• WHAT YOU WILL DO
Your answer should be the lines below from the one holding "This screenshot has width=2439, height=1239." through the one holding "has height=1568, width=2352.", copied exactly and with nothing else.

Recorded data

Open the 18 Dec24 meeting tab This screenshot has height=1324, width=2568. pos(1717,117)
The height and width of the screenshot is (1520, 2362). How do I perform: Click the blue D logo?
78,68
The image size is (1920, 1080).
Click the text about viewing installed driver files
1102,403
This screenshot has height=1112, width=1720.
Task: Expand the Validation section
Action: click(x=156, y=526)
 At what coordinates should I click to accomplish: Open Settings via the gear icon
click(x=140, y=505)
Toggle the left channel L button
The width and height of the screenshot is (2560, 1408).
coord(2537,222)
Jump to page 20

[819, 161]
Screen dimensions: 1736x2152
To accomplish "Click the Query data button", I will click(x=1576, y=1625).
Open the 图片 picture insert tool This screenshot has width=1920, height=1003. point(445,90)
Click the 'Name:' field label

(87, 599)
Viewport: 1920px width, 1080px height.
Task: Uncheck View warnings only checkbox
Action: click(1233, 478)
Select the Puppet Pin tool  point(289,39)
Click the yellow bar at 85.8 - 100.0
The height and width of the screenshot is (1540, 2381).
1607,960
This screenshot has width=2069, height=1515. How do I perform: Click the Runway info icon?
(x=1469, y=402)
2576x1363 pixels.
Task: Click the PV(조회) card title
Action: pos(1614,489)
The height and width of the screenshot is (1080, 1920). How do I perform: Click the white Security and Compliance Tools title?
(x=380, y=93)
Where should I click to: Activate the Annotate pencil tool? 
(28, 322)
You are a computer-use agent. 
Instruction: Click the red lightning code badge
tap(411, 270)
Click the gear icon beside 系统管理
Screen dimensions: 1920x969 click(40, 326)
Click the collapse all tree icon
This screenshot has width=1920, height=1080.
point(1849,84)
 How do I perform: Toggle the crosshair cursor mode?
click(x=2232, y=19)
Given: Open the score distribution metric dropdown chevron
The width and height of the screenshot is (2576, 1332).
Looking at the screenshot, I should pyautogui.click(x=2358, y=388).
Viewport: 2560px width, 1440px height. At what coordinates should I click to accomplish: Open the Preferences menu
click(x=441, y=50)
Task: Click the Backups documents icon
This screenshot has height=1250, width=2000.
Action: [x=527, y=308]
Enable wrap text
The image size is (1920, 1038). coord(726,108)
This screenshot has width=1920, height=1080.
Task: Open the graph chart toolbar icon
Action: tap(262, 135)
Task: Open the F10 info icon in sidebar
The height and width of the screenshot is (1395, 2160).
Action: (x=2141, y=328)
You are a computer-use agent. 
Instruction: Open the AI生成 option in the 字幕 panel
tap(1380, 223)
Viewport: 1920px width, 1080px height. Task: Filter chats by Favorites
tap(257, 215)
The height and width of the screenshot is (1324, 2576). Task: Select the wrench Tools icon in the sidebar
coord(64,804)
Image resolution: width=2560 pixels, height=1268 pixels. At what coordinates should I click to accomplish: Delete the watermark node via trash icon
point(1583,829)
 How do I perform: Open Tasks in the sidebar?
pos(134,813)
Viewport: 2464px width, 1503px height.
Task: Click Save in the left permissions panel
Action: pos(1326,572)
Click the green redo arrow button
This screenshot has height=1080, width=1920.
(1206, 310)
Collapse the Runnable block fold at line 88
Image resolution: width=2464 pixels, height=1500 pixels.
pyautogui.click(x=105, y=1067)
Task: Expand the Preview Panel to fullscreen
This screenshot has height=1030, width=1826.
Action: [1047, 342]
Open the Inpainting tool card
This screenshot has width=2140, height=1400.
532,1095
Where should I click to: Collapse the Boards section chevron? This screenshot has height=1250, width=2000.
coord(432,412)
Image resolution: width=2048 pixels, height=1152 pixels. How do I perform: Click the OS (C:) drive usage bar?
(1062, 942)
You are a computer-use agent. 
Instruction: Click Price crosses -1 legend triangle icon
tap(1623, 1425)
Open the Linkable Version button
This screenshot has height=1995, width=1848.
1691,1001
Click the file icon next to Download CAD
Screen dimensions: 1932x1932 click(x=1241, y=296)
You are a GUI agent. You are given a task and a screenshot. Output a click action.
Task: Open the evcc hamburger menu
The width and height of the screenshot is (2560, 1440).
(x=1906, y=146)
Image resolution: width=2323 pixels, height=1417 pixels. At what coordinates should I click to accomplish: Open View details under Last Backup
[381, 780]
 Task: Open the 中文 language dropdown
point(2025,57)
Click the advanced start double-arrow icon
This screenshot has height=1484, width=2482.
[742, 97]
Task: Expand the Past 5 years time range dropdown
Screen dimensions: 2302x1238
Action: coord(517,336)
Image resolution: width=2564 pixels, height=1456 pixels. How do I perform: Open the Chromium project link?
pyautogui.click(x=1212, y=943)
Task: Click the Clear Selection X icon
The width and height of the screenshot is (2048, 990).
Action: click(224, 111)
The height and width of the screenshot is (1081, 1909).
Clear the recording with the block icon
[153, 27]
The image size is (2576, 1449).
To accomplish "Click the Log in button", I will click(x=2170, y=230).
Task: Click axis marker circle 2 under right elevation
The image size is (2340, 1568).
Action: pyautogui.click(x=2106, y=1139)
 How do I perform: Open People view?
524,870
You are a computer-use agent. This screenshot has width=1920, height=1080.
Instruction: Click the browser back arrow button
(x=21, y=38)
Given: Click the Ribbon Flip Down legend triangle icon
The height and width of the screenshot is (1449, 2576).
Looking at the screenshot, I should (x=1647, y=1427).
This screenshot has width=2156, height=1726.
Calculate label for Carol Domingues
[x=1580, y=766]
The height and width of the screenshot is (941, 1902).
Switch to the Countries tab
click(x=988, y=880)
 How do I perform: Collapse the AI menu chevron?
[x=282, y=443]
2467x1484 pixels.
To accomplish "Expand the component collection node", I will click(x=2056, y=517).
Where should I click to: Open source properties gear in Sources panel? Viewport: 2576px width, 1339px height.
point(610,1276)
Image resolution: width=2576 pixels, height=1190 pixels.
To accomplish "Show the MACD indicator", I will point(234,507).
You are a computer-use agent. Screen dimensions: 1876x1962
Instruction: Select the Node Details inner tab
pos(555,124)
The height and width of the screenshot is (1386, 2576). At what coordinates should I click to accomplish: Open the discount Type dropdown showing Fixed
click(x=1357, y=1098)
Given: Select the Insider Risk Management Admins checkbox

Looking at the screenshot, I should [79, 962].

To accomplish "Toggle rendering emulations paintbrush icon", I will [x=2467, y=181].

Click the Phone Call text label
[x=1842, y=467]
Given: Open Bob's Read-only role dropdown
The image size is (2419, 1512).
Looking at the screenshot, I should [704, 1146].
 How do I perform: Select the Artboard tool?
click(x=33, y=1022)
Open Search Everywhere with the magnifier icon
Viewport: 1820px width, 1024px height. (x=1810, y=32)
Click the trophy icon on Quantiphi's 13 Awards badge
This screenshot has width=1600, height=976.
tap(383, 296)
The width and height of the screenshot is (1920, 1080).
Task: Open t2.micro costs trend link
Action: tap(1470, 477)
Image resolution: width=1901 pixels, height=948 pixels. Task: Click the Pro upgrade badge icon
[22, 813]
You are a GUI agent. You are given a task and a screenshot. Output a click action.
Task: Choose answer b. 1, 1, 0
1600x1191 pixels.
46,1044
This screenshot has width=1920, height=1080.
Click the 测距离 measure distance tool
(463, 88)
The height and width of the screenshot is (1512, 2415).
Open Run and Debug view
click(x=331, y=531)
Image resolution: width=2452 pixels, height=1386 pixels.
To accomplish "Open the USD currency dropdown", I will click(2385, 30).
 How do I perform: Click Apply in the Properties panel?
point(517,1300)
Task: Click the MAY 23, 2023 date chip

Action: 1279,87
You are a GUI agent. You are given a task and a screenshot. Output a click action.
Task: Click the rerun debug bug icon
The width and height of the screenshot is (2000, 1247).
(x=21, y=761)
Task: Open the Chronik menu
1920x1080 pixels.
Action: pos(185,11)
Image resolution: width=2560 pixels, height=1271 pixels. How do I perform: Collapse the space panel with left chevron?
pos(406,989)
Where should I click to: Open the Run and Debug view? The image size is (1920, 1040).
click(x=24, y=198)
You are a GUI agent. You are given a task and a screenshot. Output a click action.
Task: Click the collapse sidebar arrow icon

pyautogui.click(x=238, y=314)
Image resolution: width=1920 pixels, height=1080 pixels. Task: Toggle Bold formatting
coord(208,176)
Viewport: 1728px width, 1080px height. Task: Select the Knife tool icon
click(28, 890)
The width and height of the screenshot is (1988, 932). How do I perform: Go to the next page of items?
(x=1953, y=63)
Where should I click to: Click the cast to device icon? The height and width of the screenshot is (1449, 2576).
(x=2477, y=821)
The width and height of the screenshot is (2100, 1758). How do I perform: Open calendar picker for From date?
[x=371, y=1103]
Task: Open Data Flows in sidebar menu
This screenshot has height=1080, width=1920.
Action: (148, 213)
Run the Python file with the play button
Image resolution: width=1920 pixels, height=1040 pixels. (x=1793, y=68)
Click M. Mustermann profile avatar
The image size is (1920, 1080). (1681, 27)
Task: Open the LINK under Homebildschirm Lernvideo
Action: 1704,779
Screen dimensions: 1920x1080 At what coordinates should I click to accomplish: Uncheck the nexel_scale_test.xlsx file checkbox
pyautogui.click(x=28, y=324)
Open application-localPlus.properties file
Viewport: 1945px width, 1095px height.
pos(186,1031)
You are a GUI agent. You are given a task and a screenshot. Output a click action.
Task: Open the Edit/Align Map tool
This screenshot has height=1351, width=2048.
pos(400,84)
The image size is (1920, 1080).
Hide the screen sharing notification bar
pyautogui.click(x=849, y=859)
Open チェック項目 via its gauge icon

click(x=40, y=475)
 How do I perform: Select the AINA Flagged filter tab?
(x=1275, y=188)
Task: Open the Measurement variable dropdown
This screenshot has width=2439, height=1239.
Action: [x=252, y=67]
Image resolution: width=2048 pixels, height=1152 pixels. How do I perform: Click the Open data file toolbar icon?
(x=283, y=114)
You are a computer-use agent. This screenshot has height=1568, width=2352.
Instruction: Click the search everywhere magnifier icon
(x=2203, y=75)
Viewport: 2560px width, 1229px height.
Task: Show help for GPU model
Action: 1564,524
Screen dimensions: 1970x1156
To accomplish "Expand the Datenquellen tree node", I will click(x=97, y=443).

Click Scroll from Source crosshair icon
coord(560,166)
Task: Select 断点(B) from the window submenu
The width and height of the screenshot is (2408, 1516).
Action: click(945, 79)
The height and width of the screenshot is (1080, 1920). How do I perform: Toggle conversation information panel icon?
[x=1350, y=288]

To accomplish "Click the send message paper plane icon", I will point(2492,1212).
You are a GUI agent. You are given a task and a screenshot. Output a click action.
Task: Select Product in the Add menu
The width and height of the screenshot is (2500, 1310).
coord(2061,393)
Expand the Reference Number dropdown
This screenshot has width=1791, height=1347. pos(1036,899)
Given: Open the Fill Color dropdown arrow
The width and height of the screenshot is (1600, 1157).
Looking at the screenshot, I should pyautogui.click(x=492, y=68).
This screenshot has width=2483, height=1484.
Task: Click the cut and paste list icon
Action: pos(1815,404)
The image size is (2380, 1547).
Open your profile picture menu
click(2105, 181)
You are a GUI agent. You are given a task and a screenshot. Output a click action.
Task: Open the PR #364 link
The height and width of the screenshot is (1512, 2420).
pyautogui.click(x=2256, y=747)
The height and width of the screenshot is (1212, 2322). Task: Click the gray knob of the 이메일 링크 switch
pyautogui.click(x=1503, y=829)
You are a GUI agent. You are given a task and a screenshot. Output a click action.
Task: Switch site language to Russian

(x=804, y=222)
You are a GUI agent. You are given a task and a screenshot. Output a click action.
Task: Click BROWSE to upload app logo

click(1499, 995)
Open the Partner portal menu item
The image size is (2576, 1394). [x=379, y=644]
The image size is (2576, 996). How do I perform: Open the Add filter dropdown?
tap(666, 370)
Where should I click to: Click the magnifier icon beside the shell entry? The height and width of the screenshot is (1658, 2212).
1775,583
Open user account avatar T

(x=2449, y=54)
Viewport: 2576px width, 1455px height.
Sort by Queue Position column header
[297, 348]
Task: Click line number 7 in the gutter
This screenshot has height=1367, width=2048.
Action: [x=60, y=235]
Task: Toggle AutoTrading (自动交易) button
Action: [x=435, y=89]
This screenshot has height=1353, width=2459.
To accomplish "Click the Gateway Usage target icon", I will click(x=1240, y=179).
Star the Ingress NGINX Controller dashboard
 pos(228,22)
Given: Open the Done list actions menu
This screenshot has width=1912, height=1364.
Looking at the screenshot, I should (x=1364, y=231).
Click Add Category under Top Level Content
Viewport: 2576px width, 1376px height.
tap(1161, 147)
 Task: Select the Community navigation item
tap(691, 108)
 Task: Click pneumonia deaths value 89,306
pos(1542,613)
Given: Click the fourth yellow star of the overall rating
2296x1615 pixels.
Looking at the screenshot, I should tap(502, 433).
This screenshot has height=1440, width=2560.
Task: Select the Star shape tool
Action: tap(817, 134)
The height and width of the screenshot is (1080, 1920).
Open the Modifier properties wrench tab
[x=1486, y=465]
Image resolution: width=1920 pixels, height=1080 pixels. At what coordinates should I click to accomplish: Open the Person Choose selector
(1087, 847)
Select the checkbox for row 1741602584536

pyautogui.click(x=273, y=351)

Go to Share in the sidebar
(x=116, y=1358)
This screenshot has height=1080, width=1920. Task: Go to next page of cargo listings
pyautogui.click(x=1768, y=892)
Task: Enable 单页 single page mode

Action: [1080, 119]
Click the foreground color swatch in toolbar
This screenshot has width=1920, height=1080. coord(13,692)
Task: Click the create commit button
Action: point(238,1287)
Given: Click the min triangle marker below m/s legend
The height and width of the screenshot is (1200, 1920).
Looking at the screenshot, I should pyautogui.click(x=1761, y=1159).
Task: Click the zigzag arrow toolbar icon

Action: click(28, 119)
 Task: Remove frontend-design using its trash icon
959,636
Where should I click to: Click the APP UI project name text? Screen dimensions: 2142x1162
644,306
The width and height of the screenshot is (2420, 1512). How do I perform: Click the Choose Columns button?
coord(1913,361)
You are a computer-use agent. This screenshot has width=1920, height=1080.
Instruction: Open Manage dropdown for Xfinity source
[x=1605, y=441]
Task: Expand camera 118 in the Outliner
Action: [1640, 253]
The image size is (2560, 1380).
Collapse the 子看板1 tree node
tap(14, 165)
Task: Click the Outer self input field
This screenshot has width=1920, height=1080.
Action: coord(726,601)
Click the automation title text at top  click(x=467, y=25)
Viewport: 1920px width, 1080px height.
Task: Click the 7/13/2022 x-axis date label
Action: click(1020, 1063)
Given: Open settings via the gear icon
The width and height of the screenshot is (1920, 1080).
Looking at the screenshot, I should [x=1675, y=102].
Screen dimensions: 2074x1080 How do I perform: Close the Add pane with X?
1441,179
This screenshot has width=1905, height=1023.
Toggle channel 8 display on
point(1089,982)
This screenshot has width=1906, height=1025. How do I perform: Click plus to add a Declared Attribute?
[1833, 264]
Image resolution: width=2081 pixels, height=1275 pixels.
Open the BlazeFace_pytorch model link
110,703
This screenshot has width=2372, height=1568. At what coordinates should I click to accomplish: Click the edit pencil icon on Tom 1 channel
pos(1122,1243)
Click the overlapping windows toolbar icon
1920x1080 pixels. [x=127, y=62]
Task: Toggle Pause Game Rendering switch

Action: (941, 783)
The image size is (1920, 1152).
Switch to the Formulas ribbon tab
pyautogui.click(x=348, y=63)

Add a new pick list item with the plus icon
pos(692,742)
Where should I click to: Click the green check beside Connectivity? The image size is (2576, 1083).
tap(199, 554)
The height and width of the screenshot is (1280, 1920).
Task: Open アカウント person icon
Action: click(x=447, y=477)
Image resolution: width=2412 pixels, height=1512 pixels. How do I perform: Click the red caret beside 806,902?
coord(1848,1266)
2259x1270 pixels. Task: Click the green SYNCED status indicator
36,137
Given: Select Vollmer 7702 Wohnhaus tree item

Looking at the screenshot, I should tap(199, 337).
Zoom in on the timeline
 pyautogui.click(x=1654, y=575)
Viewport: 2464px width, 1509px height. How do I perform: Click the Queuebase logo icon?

• EXERCISE RESPONSE
This screenshot has width=2439, height=1239.
Action: [x=252, y=67]
Image resolution: width=2048 pixels, height=1152 pixels. How do I perform: Click the Open data file toolbar icon?
(x=283, y=114)
You are a computer-use agent. This screenshot has height=1568, width=2352.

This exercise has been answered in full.